* **What you are asked to do**: Copy the passage from the court ruling below between "3. During the" and "executory. No costs.", inclusive, word for word.

* **Text for analysis**:
====

2. Nor need this Court pass upon the ground of protest based on the alleged participation by nuns and a priest who presumably aided the cause of private respondent. Petitioner did not choose to press this point. It is understandable why. In the leading case of Victoriano v. Elizalde Rope Workers' Union, 25 this Court, through Justice Zaldivar, left no doubt as to the privacy of religious freedom, to which contractual rights, even on labor matters, must yield, thus removing any taint of nullity from the amendment to the Industrial Peace Act, 26 which would allow exemption from a closed shop on the part of employees, members of a given religious sect prohibiting its devotees from affiliating with any labor organization. Subsequently, in Basa v. Federacion Obrera de la Industria Tabaquera, 27 such doctrine was reaffirmed, thus emphasizing that one's religious convictions may be the basis for an employee joining or refusing to join a labor union. Certainly, the wide latitude accorded religious groups in the exercise of their constitutional freedom would caution against reliance on such aground to invalidate a certification election. It thus appears that such an approach is reflected in the attitude adopted by petitioner, which in effect amounts to an abandonment of such a possible ground of protest, not at all lodged with this Court but merely mentioned in its recital of background facts.
3. During the hearing of this case, reference was made to the registration of private respondent allegedly having been revoked. As the pleadings do not touch upon the matter at all, this Court is not in a position to rule on such a question. The decision therefore leaves that particular aspect of the litigation open.
WHEREFORE, the petition for certiorari and prohibition is dismissed for lack of merit. The restraining order issued by this Court is lifted. This decision is immediately executory. No costs.

====

* **Listed records**:
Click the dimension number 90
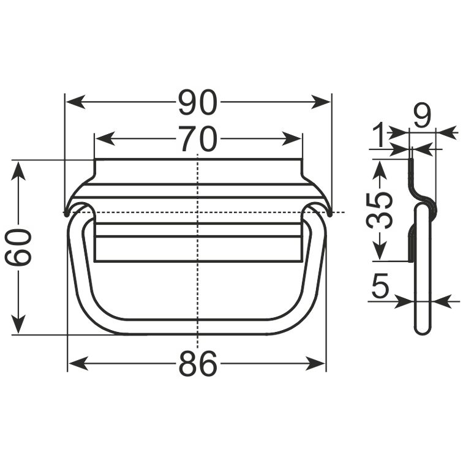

====

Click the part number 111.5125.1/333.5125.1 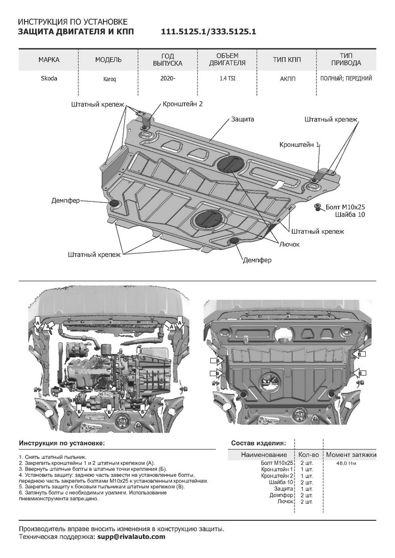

====

* **Solution to this task**:
3. During the hearing of this case, reference was made to the registration of private respondent allegedly having been revoked. As the pleadings do not touch upon the matter at all, this Court is not in a position to rule on such a question. The decision therefore leaves that particular aspect of the litigation open.
WHEREFORE, the petition for certiorari and prohibition is dismissed for lack of merit. The restraining order issued by this Court is lifted. This decision is immediately executory. No costs.